For IT and security teams evaluating Kelp for Google Workspace.
Hi — we're Alex and Jeremy, the cofounders of Kelp. We met studying Computer Science at Stanford in the 1990s and worked closely together in the early pre-IPO years at Google and Twitter. We built Kelp to be easy for security and IT teams to evaluate, with the privacy safeguards we'd want for our own companies.
This page is the short version: how we handle your users' data, which Google APIs we use and why, and the compliance work we've done. If you'd rather just talk to us, email security@trykelp.ai — we're happy to share our CASA report, fill out a questionnaire, or get on a call.
If you'd like to let your users sign in to Kelp, here's how to allow the OAuth app in your Workspace org. You'll need super-admin access to admin.google.com. The two things you'll need to identify Kelp:
85049188222-hro30vnvdknq5752v0tdun3fj86qicb8.apps.googleusercontent.com Kelp AIAllowing the app only authorizes Kelp to be granted access; individual users still sign in through Google's standard OAuth consent flow. If you'd rather roll out to a specific OU first, or want help validating the configuration, email security@trykelp.ai and we'll walk through it with you. Google's general docs on this flow are here.

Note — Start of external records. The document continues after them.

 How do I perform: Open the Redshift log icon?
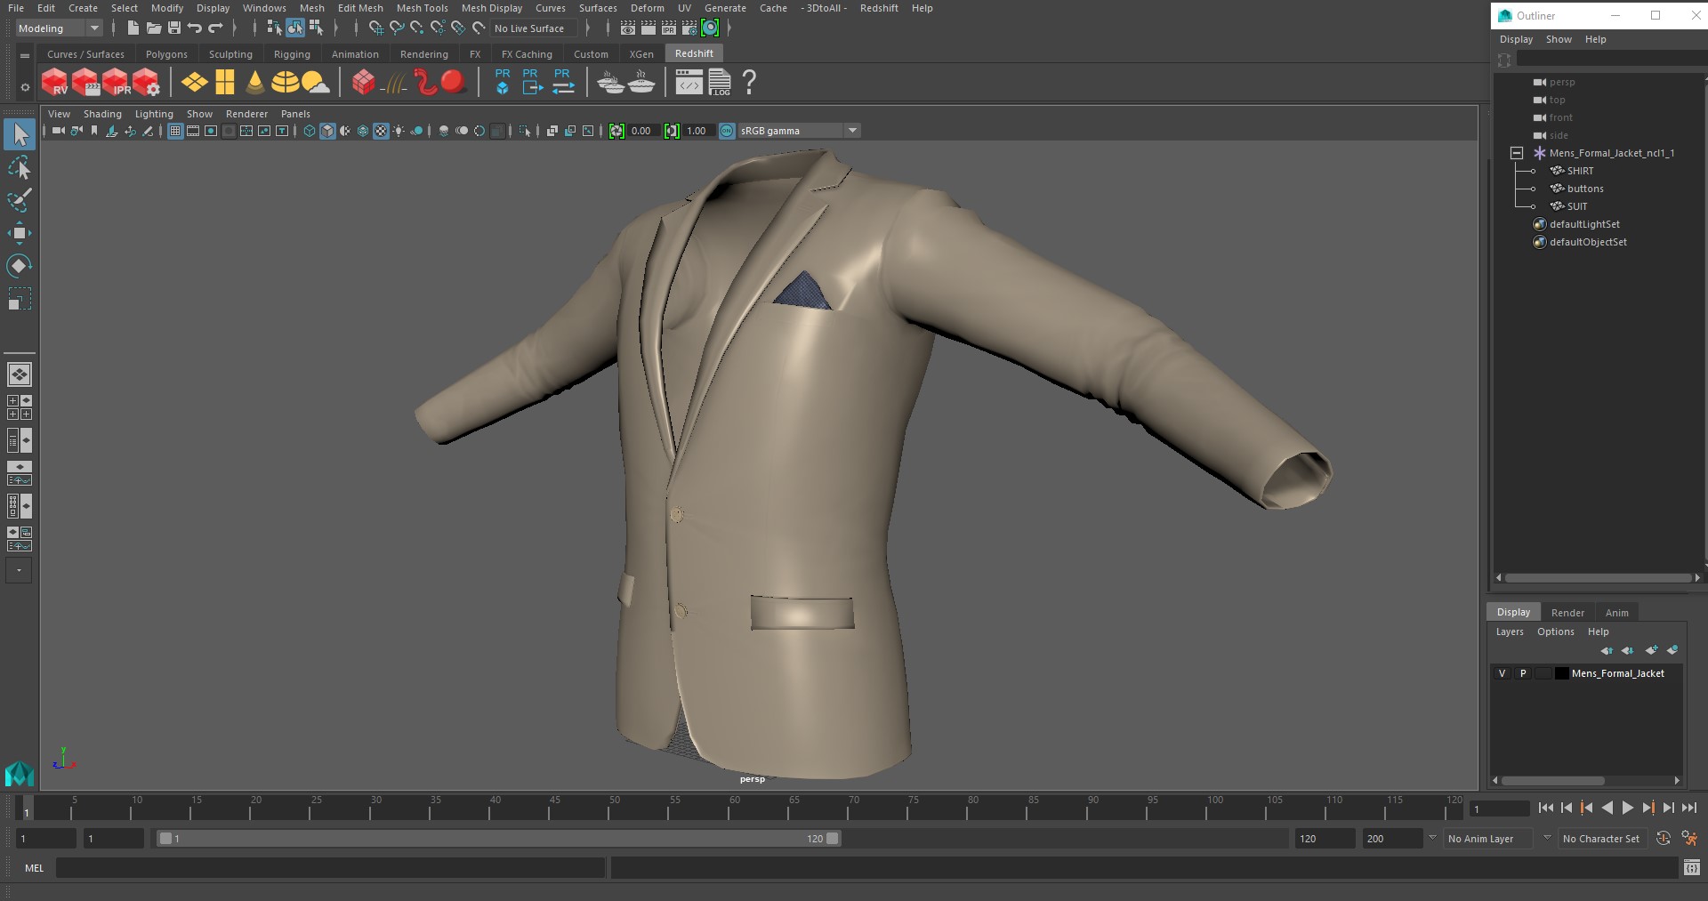pyautogui.click(x=720, y=82)
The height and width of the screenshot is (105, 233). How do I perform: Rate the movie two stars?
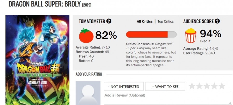[x=199, y=86]
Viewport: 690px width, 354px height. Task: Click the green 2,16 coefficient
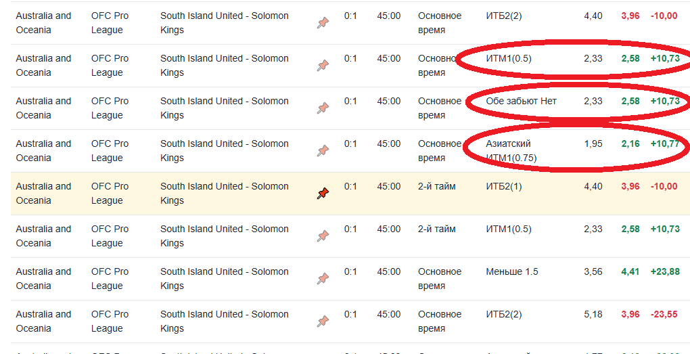630,143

Kelp has completed Google's Cloud Application Security Assessment (CASA) — the security audit Google requires of any application that asks for restricted Gmail scopes. CASA isn't a self-certification: it's run through the App Defense Alliance by accredited third-party assessors.
The audit checks an application against the OWASP Application Security Verification Standard (ASVS) — architecture, authentication, access control, data protection, cryptography, logging, and secure deployment. Passing CASA is a prerequisite for Google to grant production access to sensitive scopes, so it's not optional for an app like ours.

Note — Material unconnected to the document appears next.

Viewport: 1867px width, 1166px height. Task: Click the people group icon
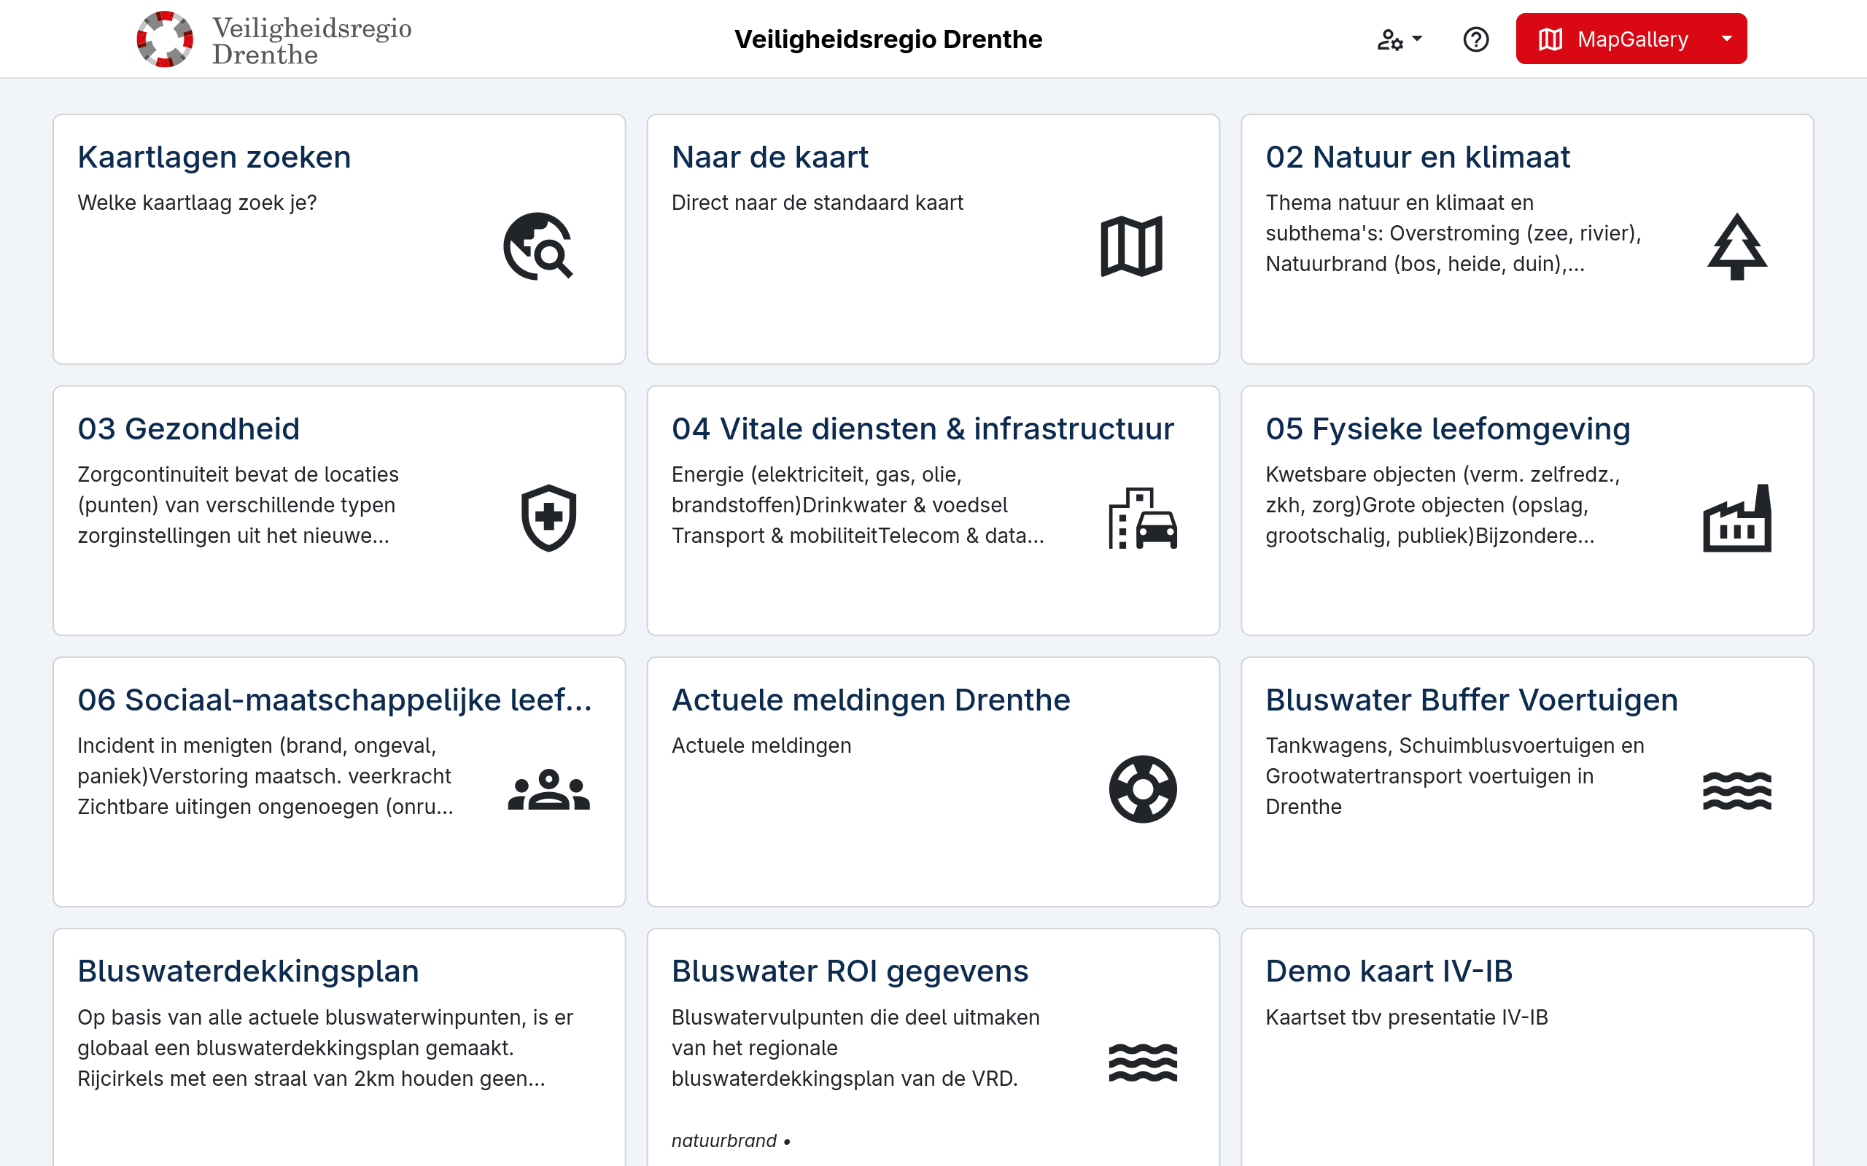pos(549,789)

Sign-in is Google OAuth 2.0 with PKCE. We don't store passwords or manage credentials — users go through Google's standard consent flow.
Here are the scopes we ask for, and why:
openid email profile — basic identity, so we can create and recognize a user's
Kelp account.gmail.readonly — read message metadata and content so we can classify each inbound
message against the user's filters, and observe how the user handles their mail (for example,
a message marked as spam, a Kelp label removed, or a filter's label added by hand) so Kelp can
suggest improvements to their filtering.gmail.modify — apply the action a user has chosen for a matching filter
(archive, label, mark as read, move to Spam, or move to Trash). We need this because
Kelp's whole job is to act on inbound mail per the user's rules; without it, we could read
but not actually do anything. Note: gmail.modify is a coarse Google scope
that also grants the ability to compose and send mail, which is why Google's consent
screen renders it as "Read, compose, and send emails from your Gmail account." Kelp does not use those capabilities — we don't request the narrower gmail.send scope (or any send-related scope), and Kelp's codebase contains no send-message
path. Filters only categorize and triage existing mail.contacts.readonly and contacts.other.readonly — used to figure out
who the user has corresponded with. When we see a message from one of those contacts, we drop
it immediately and never save any information about it.We use Google API data only as the Google API Services User Data Policy and its Limited Use requirements allow. We don't sell user data, transfer it to data brokers, or use it for advertising.
Kelp is built around a small data footprint. We don't keep copies of message bodies, attachments, or contact lists. What we do retain — so users can review what was filtered and so Kelp can improve their filtering — is listed below.
Kelp uses Anthropic's Claude API in three ways: to classify inbound mail, to power the in-product assistant that helps users set up filters, and to run a periodic review that learns from how a user handles their mail and suggests filtering improvements. For each message we classify, we send the headers (From, To, Cc, Date, Subject), the user's filter prompts, the processed message body — converted from HTML to text and capped at 10 KB — and, when personalization is on, the user's profile, in a single classification call. The in-product assistant and the periodic review additionally draw on the user's learned filtering memory (see Data handling) as context.
Kelp keeps its own memory of a user's filtering preferences, but we don't use any of Anthropic's stateful features — no training, no fine-tuning, no Anthropic-side memory.
Per Anthropic's API data policy, customer inputs and outputs aren't used to train Anthropic's models, and content is kept only as needed to run the service and meet legal obligations. Kelp does not send Google user data to any other AI provider.
When the AI gets it wrong. Because classification is done by a large language model, a message can occasionally be filtered incorrectly — that risk is inherent to any AI system. Kelp is designed so a mistake is both recoverable and uncommon. Kelp itself never issues a permanent delete; its strongest actions move a message to Gmail's Spam or Trash, where it stays recoverable until Gmail's own retention window passes (about 30 days). Every action Kelp takes is recorded and can be reversed from the dashboard — putting the message back in the inbox and removing any label Kelp added — and the envelope preview above lets users see exactly what was filtered. To keep mistakes rare, Kelp only ever filters mail from senders outside your contacts and trusted list, and before a filter goes to work, Kelp checks it against your recent mail.